Недовольно пожевав губами, мама поднимается, распрямив плечи, выходит из кухни. Я слышу, как она плотно затворяет дверь в их с отцом комнату. Я остаюсь наедине с собой, мятным запахом, приближающимся рассветом и странным, невыносимо тягучим чувством, будто я ошибся домом. Мне хочется уйти обратно…
31
Рабочий день начинается с известия, что хозяин уволил грузчиков за пьянку. И пока не взял новых, предлагает подзаработать на разгрузке. Сан Саныч ноет, жалуется на радикулит, а для меня это отличная возможность бросить в карман лишнюю пару баксов.
– Конечно, – кряхтит он, таща здоровую коробку со стиральной машиной «Дженерал электрик», – вам, молодым, деньги нужны… Девок по барам водить. А мне много не надо…

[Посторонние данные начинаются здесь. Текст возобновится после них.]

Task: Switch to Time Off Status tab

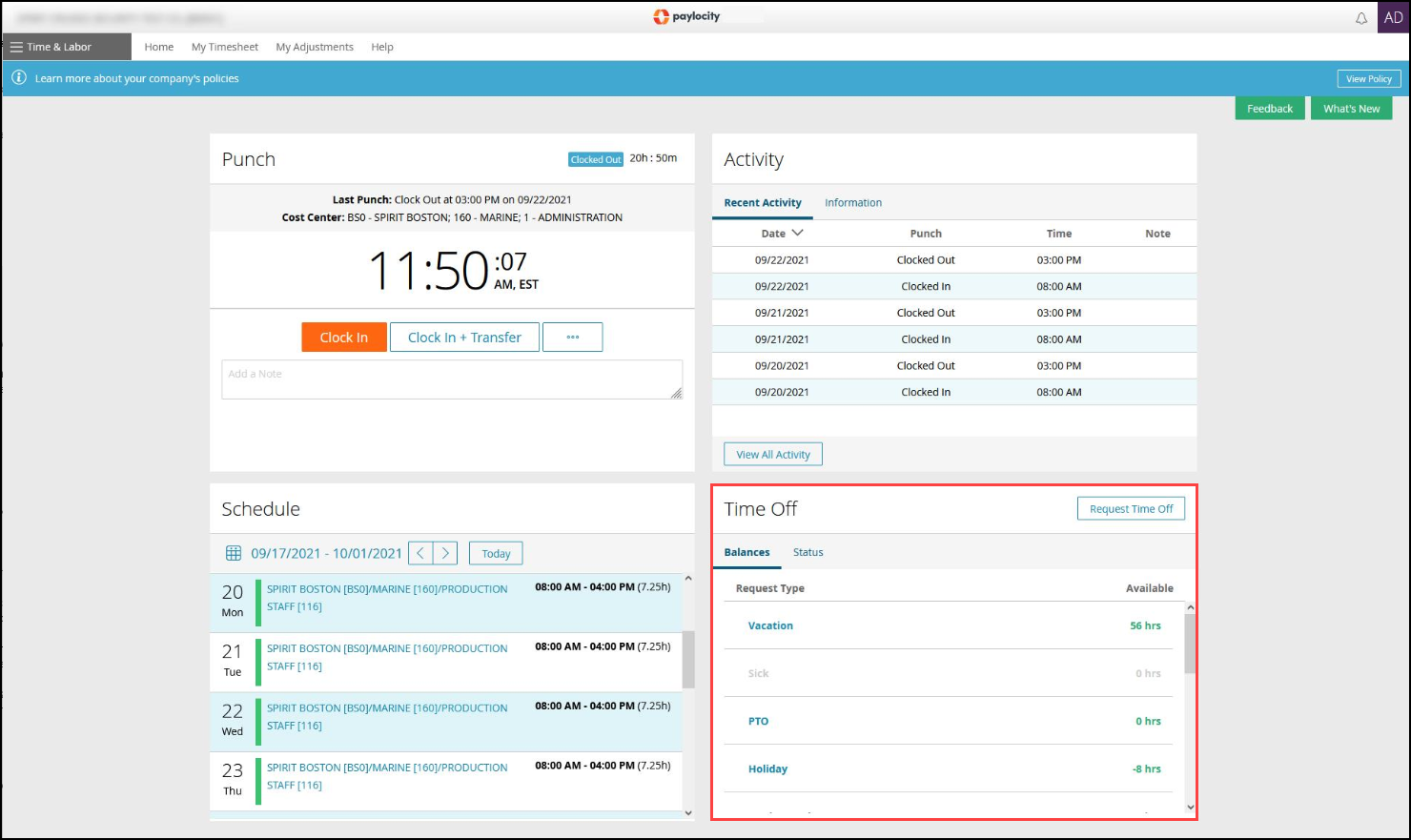Action: (808, 552)
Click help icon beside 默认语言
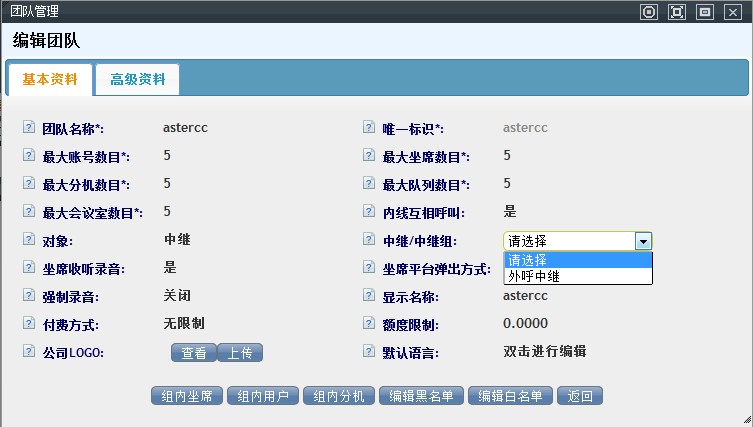This screenshot has width=753, height=427. [369, 352]
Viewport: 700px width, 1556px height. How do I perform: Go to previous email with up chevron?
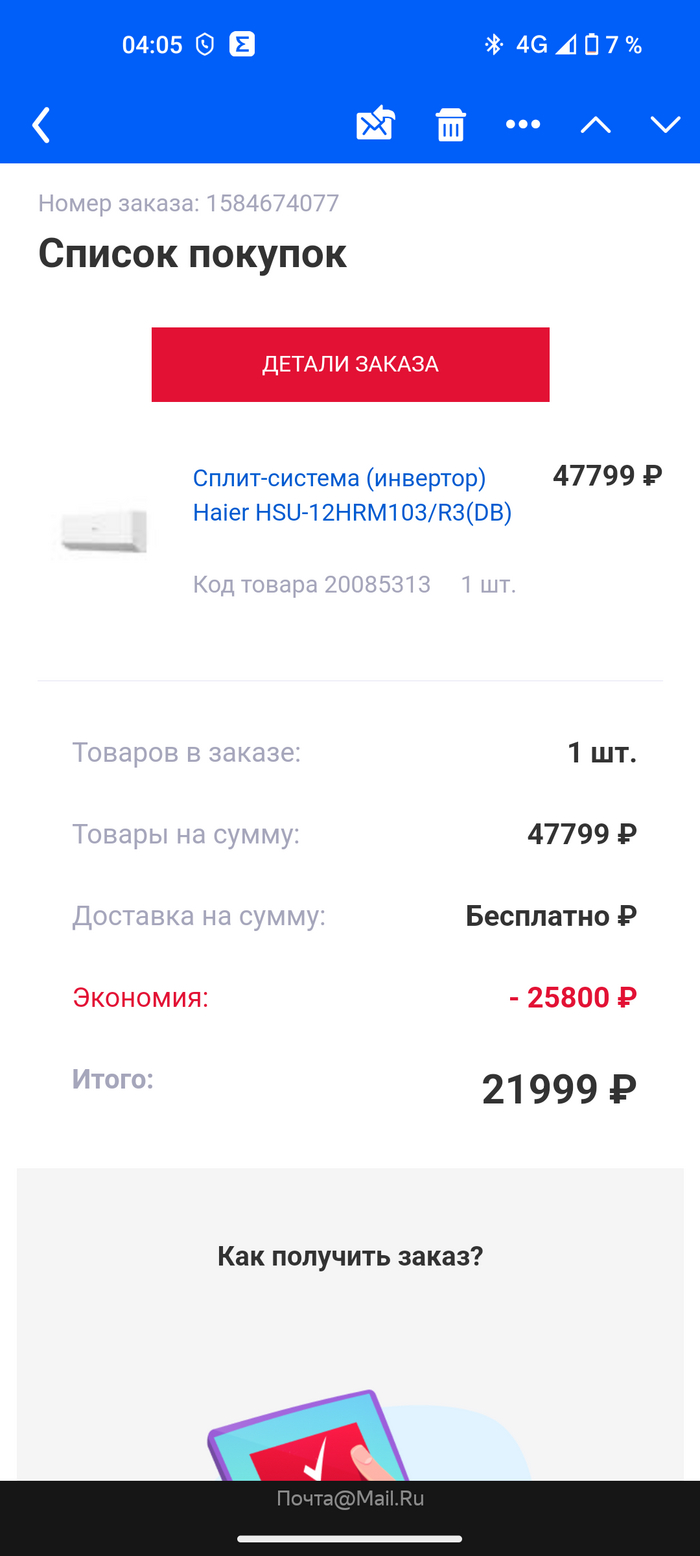pos(595,125)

– Да ладно, Сан Саныч, – отзываюсь я по другую сторону импортной махины, – внучкам что-нибудь купишь к Новому году…
– Э-хе-хе… Дожить еще надо…
– Куда ты денешься?
К праздникам товара прибыло много, и разгрузка продолжается всю ночь. Заброшенный на верхнюю полку шкафа «Макаров» поблескивает единственным мертвенно-черным глазом, как бы напоминая: «Погоди, настанет и мой черед. Я тебе пригожусь». Я стараюсь не глядеть в его сторону.
К утру мы с Сан Санычем валимся с копыт. Приехавший на новенькой «десятке» выспавшийся и свежий, как майский ландыш, менеджер вручает нам по двести рублей. Признаться, я ожидал большего. Сан Саныч, напротив, доволен и, сменившись, немедленно отправляется в сторону родногб универсама. По пути советуется:
– Как думаешь, что подарить на Новый год моей старухе?
Я пожимаю плечами. Откуда мне знать?
– Я тут кое-что скопил, – вслух размышляет Сан Саныч, – а если купить ей одну из тех стиральных машинок, что мы тягали всю ночь? Не «Дженерал электрик», конечно, на кой нам на двоих такая дура? Маленькую, на три с полтиной кило белья. Босс своим отдает без торговой накрутки.
Признаться, я не верю своим ушам. А Сан Саныч продолжает беседовать сам с собой:
– Уж не девочка, над ванной гнуться в три погибели. Сердце у нее прихватывает. Сын вон давно невестке купил. А я что, не заработал?
– Конечно, – соглашаюсь я, испытав неловкость, Сан Санычем, впрочем, не замеченную: моя мама тоже стирает в допотопных тазиках. Прежде была «Малютка», метко прозванная «толчком с мотором», но и та давно «приказала»… И, вспомнив об этом, я, в некотором сомнении, невольно замедляю шаг: не мешало бы и мне в свои двадцать два немного подумать о матери…
– Мы уж почти тридцать пять лет вместе… – продолжает о своем Сан Саныч. – В марте юбилей.
– Круто. Столько не живут.
Дорога дает развилку, и мы тепло прощаемся. Сан Саныч продолжает свой путь к вожделенному универсаму, а я попадаю в жаркий плен подземки. Ранним воскресным утром вагон полупустой, и я, привалившись на сиденье, смыкаю веки. В полудреме кружатся передо мной в хороводе снежинок белые квадратные фигуры хлопающих иллюминаторами-окошками стиральных машин и разноцветные, жужжащие ульями пчел радиоуправляемые космические станции «Л его»…
Конечно, я снова проехал свою станцию.